**WHAT YOU WILL DO**
Reproduce verbatim the lines of the material below, from the line containing "Click the EarlyLaunch folder icon" through the end of the material, leaving out the pictures.

**ENTRIES**
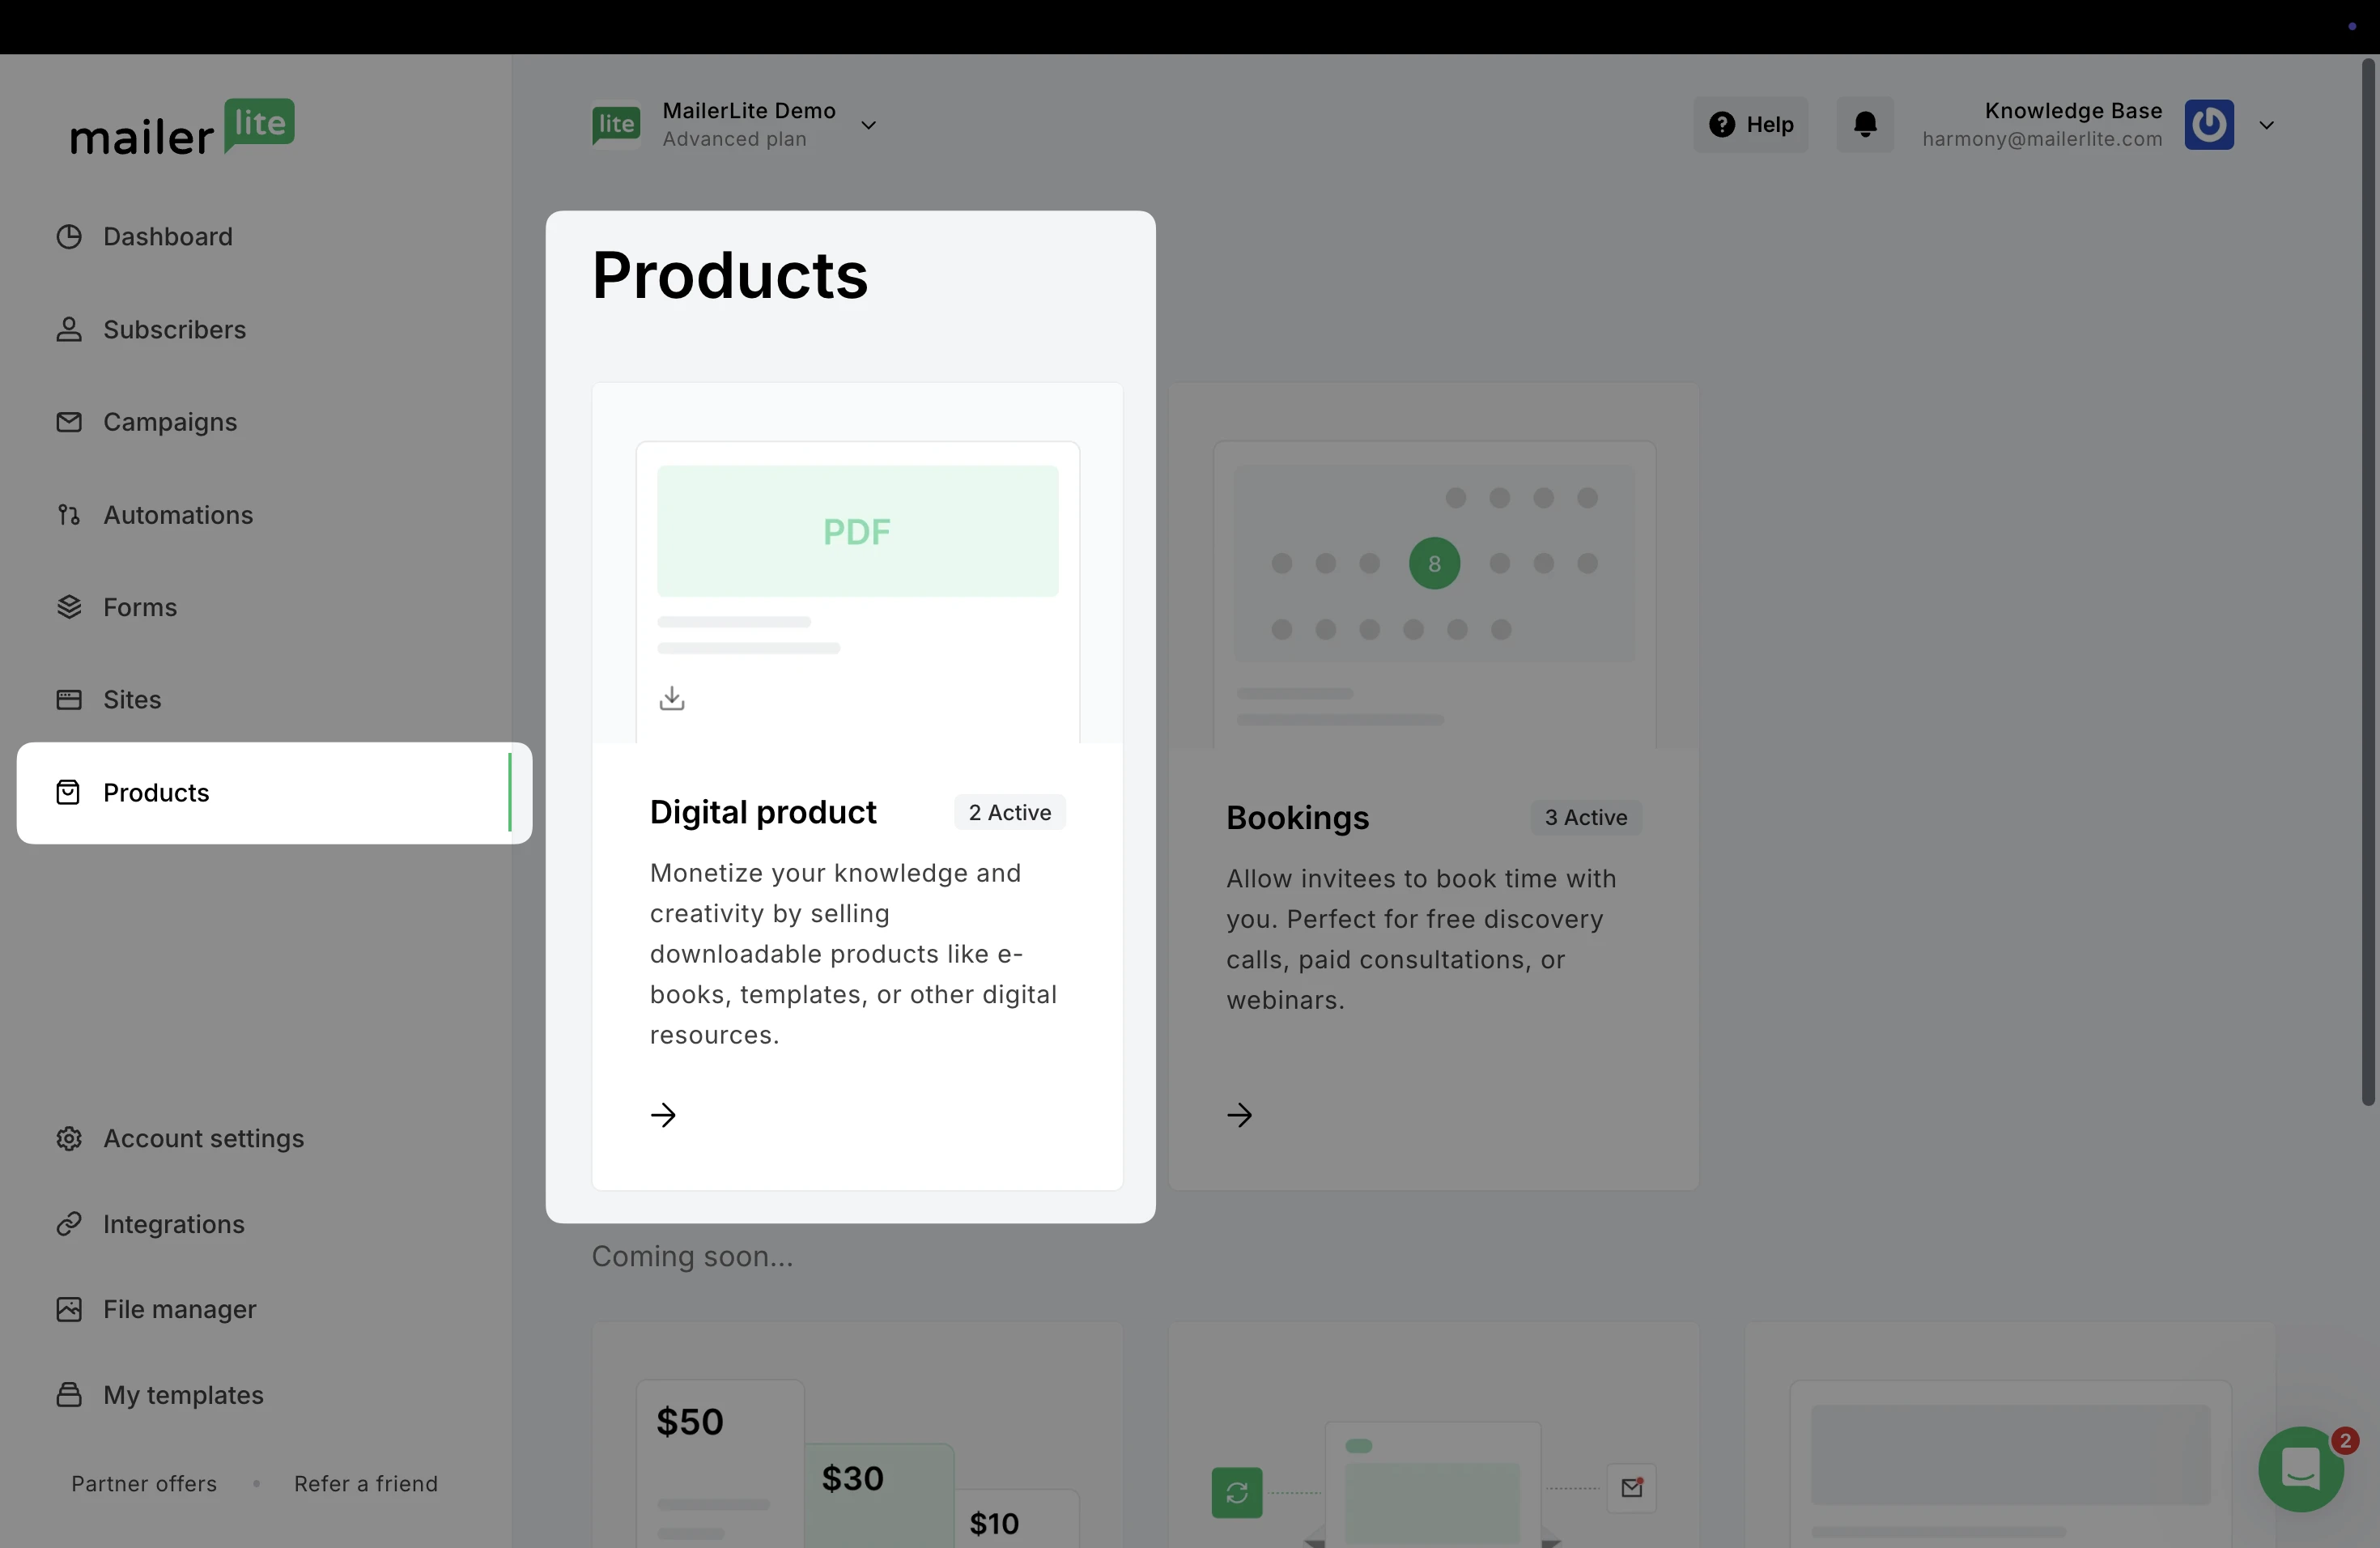2380x1548 pixels.
Task: Click the Subscribers person icon
Action: coord(68,329)
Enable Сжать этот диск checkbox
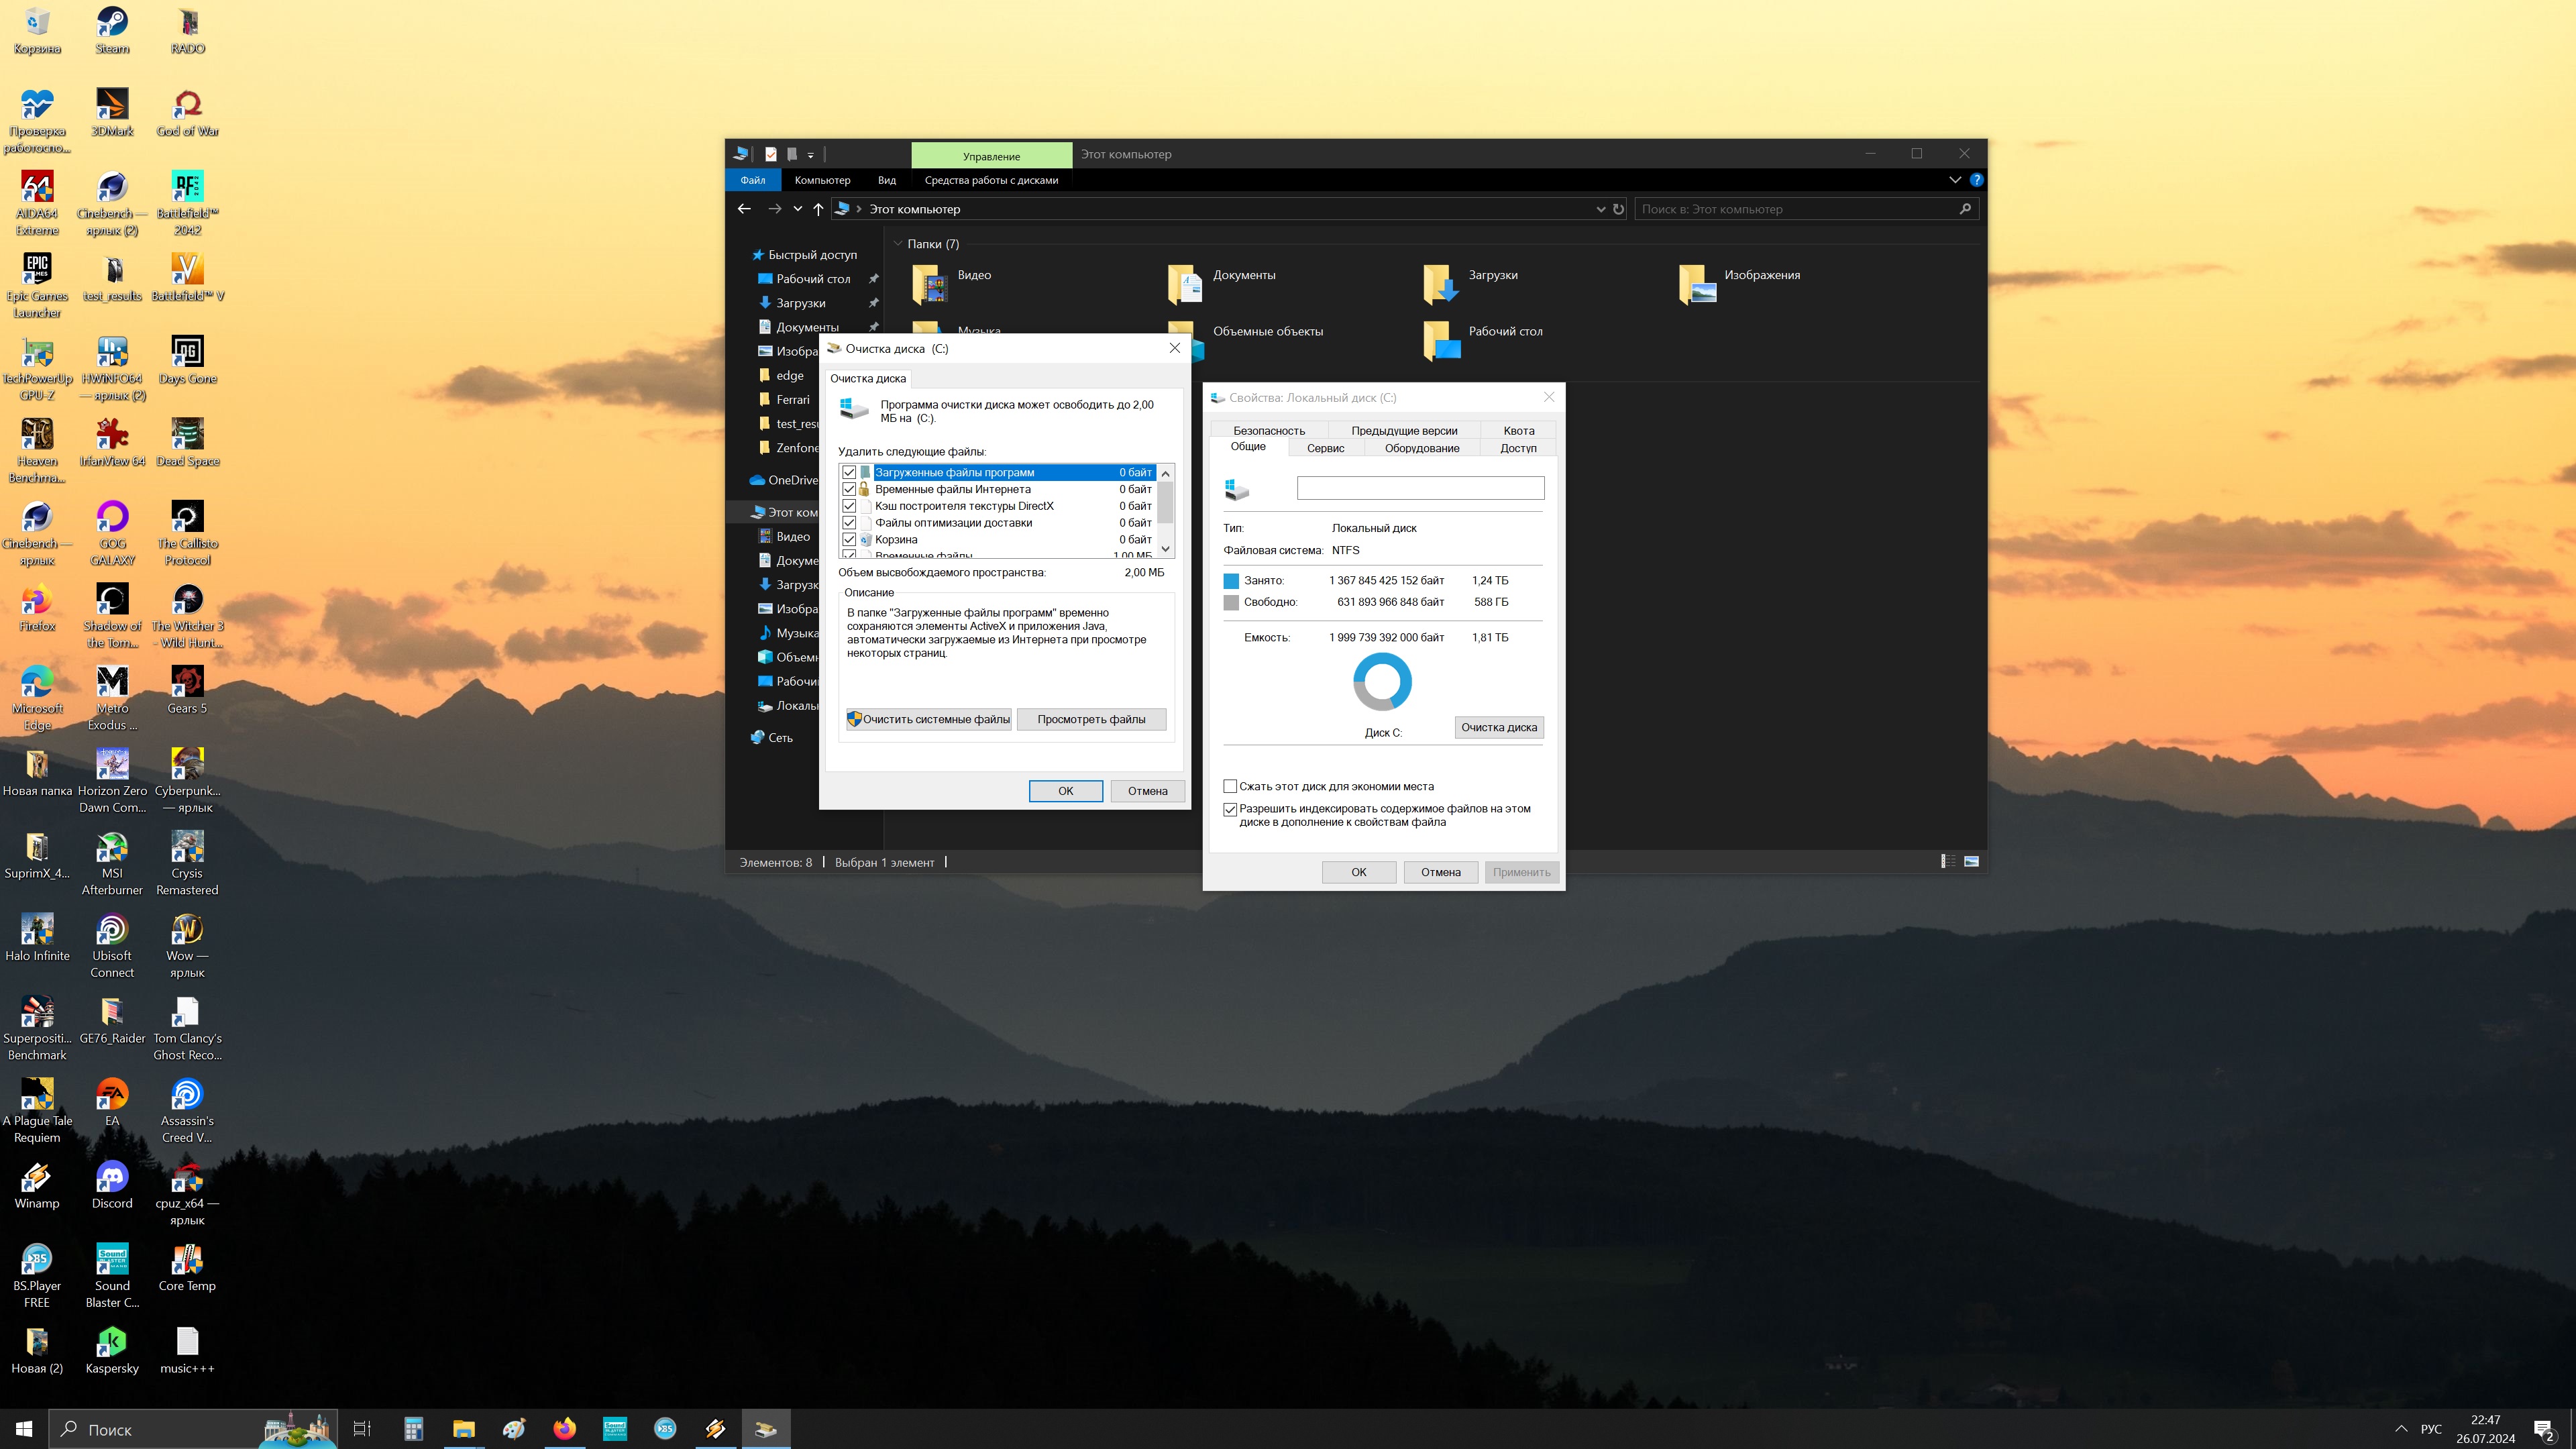2576x1449 pixels. [1230, 786]
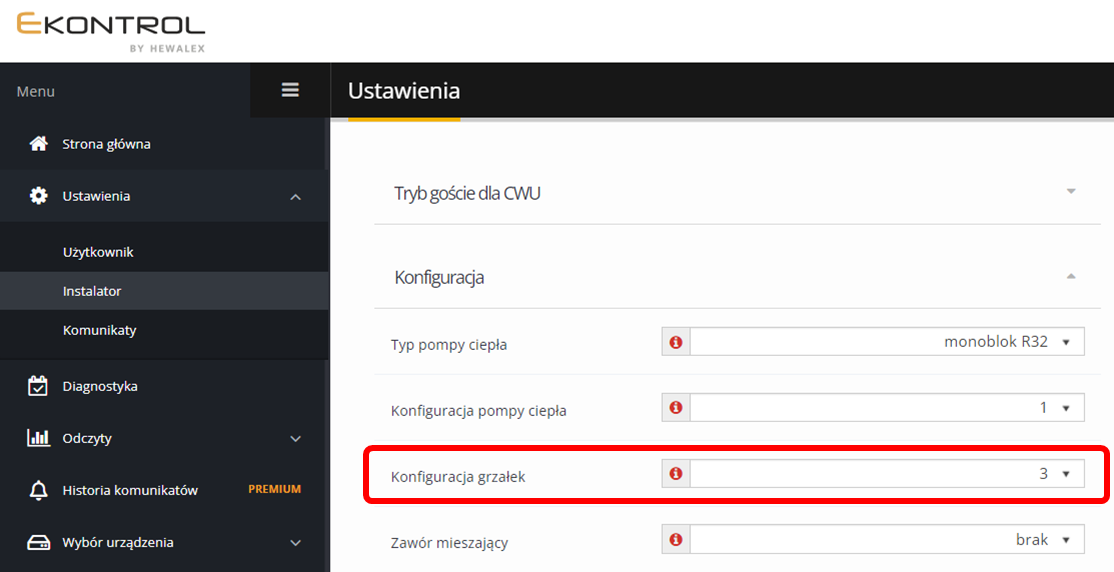Click info icon for Zawór mieszający

(676, 540)
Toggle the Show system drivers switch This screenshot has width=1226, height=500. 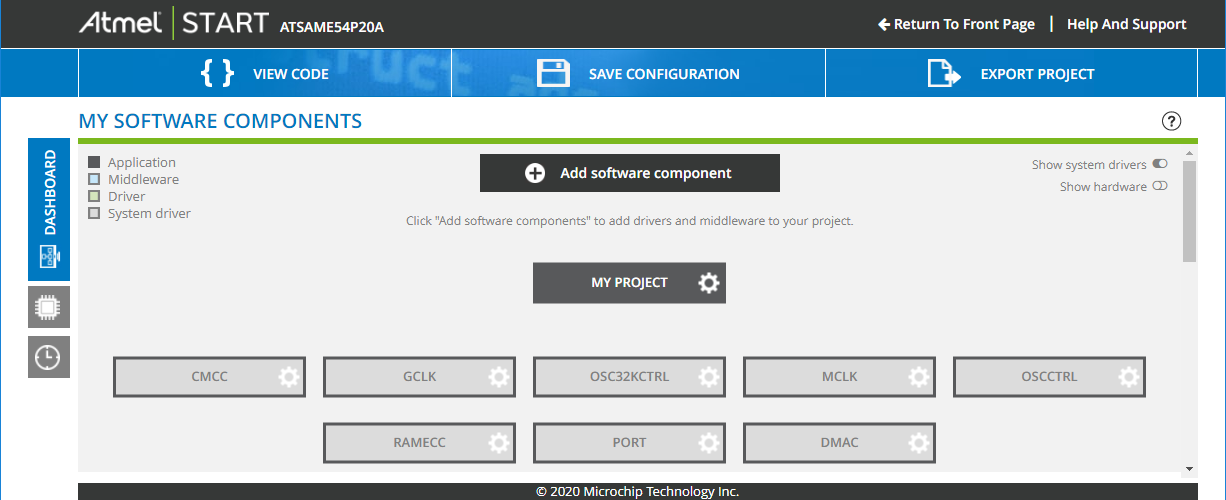pyautogui.click(x=1160, y=164)
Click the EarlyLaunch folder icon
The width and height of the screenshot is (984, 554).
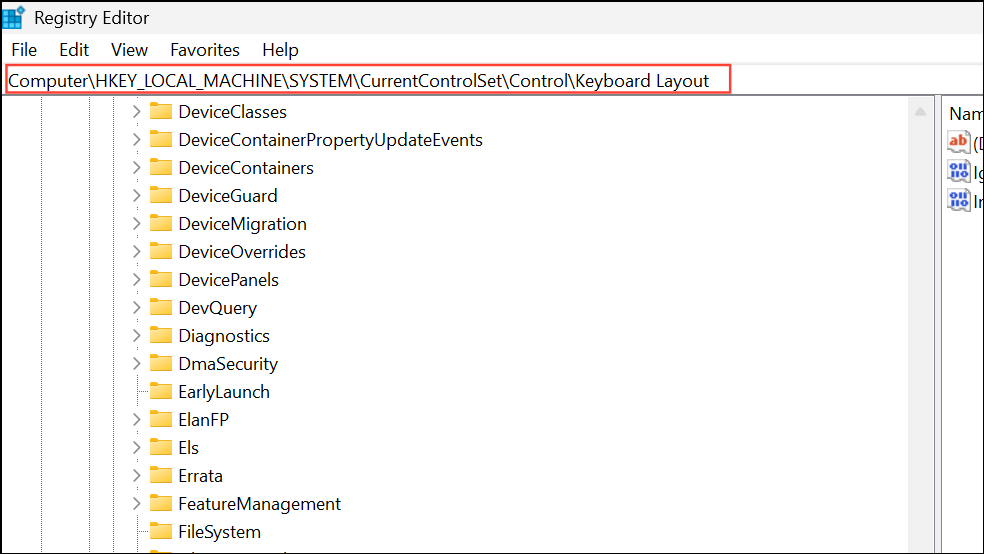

**WRITTEN REPLY**
Click the EarlyLaunch folder icon
The width and height of the screenshot is (984, 554).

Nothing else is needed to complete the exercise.